### TASK TO COMPLETE
Once the line with "Instruction: Open the user avatar menu" has been located in the records below, set down that line and all subsequent lines exactly, omitting the pictures.

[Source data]
**********

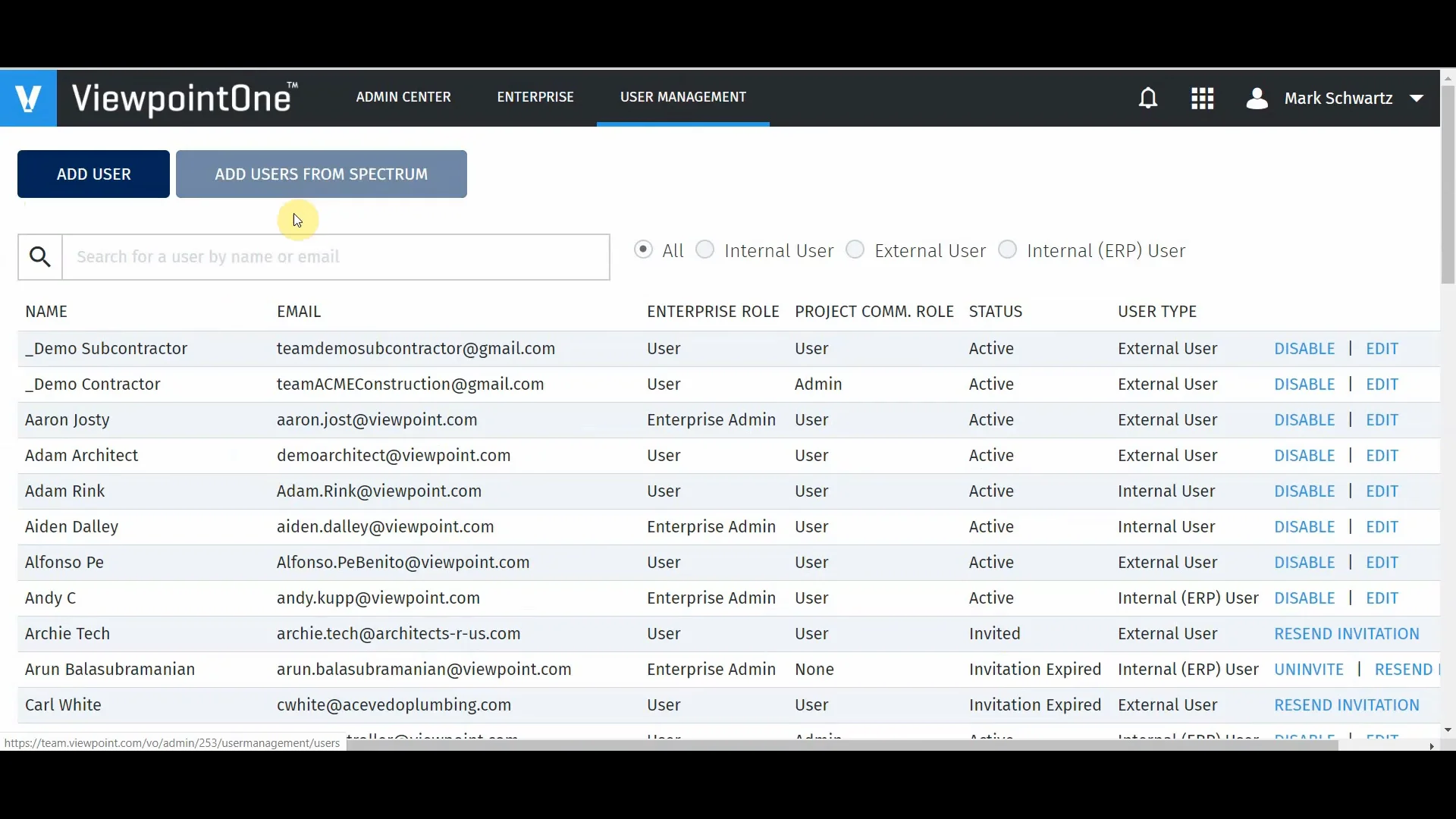Click the user search input field
Viewport: 1456px width, 819px height.
(x=335, y=257)
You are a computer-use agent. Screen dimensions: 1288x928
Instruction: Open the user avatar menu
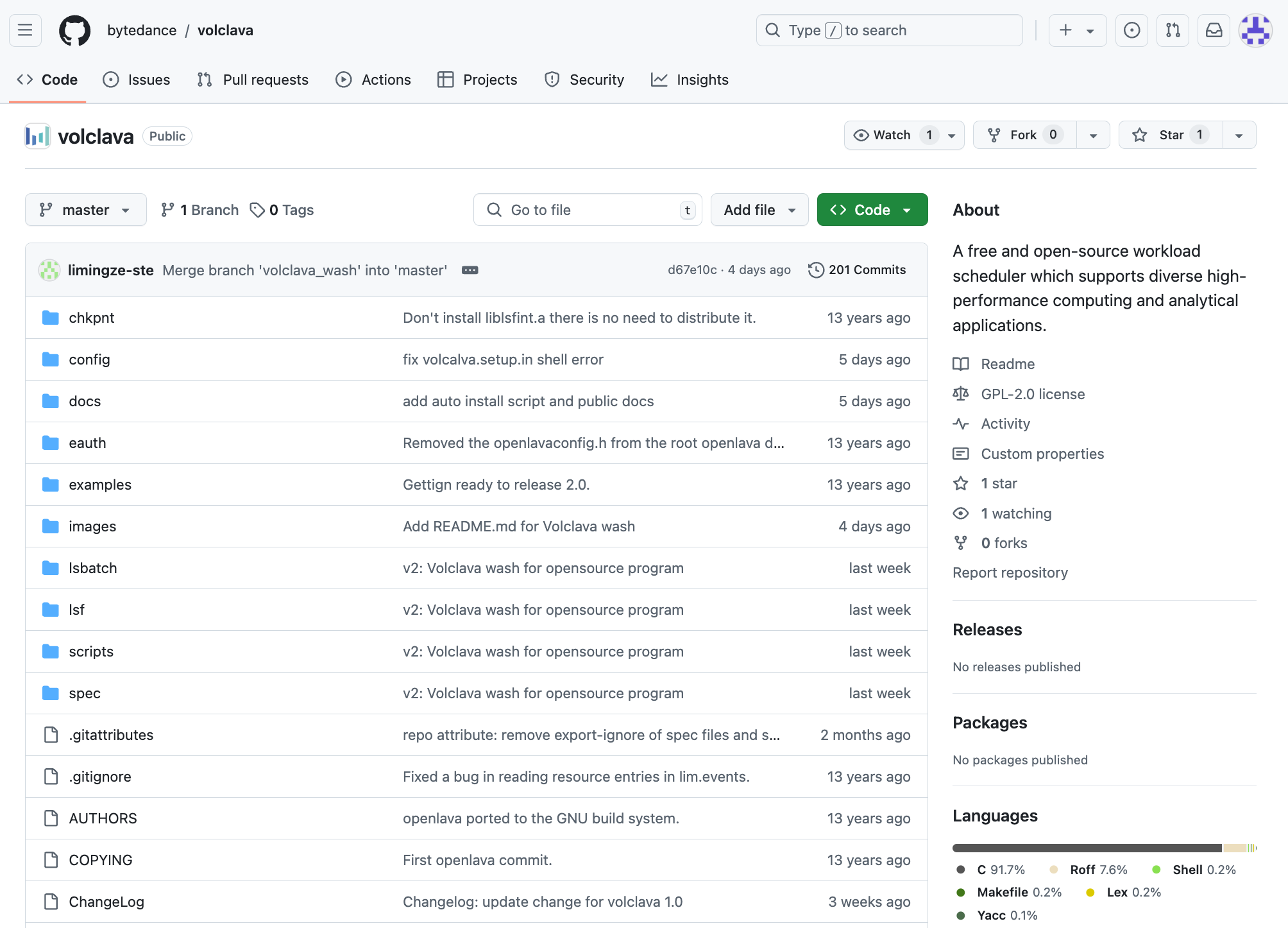[x=1255, y=30]
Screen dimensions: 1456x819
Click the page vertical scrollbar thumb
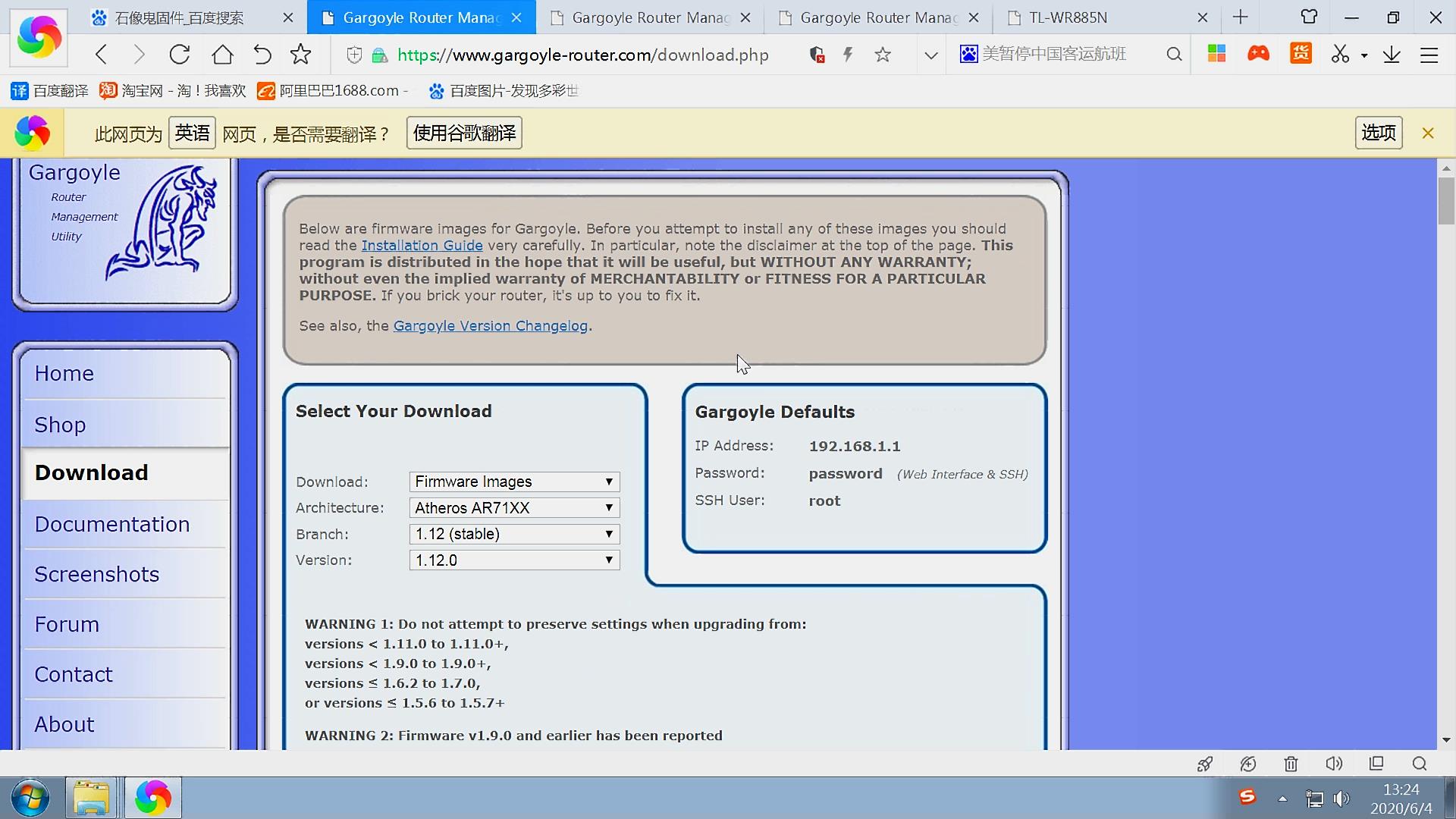click(1445, 201)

**********

### RESULT FOR THIS TASK
Instruction: Open the user avatar menu
[x=1255, y=30]
Screen dimensions: 1456x819
Click the page vertical scrollbar thumb
click(1445, 201)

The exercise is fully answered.